I went to see a friend, Stefan Kluge, at his chosen office—a run-down bar on Prinz-Albrecht-Strasse. Stefan was a German reporter for the last liberal newspaper in Germany, the
Berliner Morgen-Zeitung
. He was often in trouble with the authorities for being a little too articulate about his views of the present government; he had chosen this bar on purpose. The Gestapo headquarters were across the street from where he sat. He could watch the comings and goings of officials, along with people being “brought” (dragged) in for “interrogation” (torture). He rarely saw them come out. With purposeful irony, he called it his
Kehlsteinhaus
, after Hitler's eagle's nest in the mountains of Berchtesgaden.

“Here,” he said, “is the spot where I'll never forget the enemy. It keeps me alert for my work.”

The “work,” I knew, included Stefan being a member of one of the many small and isolated groups of German resistance, the
Widerstand
.

“Hey, R.B.,” Stefan said. “When did you get back?”

“Just last night—what's going on in the city? It's so bleak.”

“It's your gloomy frame of mind,” Stefan said, and without missing a beat, added, “I heard that Leon threw you out.”

I felt myself turning red with embarrassment. “I don't look at it that way,” I said, “but I don't want to argue. Listen, I'm here to ask you for help. I just went to his apartment, but a Nazi officer opened the door and began to question me. I pretended not to understand German. Do you know where he is?”

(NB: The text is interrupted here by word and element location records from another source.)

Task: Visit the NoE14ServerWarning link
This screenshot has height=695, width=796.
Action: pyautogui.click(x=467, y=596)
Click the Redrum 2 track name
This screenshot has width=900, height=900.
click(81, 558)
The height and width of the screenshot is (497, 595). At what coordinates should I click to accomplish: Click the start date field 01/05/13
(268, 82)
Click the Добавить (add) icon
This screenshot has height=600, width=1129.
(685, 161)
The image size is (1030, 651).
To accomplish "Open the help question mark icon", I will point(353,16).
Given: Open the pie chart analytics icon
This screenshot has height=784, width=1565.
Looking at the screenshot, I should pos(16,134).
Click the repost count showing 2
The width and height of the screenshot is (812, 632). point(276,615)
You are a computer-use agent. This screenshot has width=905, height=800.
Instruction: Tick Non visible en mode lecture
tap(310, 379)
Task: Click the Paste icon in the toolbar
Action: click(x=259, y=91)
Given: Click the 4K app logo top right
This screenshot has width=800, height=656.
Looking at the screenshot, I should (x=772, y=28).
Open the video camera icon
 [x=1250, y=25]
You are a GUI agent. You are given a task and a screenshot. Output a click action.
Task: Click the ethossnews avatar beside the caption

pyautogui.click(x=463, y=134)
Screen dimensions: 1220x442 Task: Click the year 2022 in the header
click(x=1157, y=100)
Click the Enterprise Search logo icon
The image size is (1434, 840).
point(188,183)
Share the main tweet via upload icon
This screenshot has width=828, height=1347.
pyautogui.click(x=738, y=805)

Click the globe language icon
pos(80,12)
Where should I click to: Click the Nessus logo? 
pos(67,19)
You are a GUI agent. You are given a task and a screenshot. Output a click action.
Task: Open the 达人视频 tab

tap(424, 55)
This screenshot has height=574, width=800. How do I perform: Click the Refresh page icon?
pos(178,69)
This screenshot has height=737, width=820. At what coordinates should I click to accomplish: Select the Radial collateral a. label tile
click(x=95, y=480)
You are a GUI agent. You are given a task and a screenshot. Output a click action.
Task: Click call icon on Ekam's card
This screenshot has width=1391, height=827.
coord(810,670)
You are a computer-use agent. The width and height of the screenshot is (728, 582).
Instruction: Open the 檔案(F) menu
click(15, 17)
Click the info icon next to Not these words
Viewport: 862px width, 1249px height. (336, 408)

“He's gone, R.B. The Nazis got him cornered.”

“Oh, no!”

“No, I don't mean that they put him in a camp or killed him—at least not yet. They're letting him stay in his apartment, but since you left, it's guarded around the clock.”

“Why?”

“Because they've added gold to his repertoire. You won't be able to visit him there any longer. You know he's engraving—”

“I know what he's engraving,” I said. “I saw it with my own eyes.”

“But,” Stefan said, “he's allowed out with permission—you can see him. That is, if he wants. We get together occasionally for a drink.”

“Will you ask him, Stefan? Will you tell him that I'll do anything, that I—”

“Take it easy, R.B. Of course, I'll get a message to him.”

“How?”

“Stop by here tomorrow evening about seven—perhaps I'll have some news.”

 

The next day, two hateful press conferences, back to back, kept me occupied. Nothing had changed. The same warmongering by the officials—the same threats to non-Aryans. Now, more than ever, I knew there would be war. And I was terrified that the Germans could win. They were well organized with their sophisticated military equipment, while the French were still using horses and cannons. And the Germans were so smug in their convictions that I felt feeble in my rage.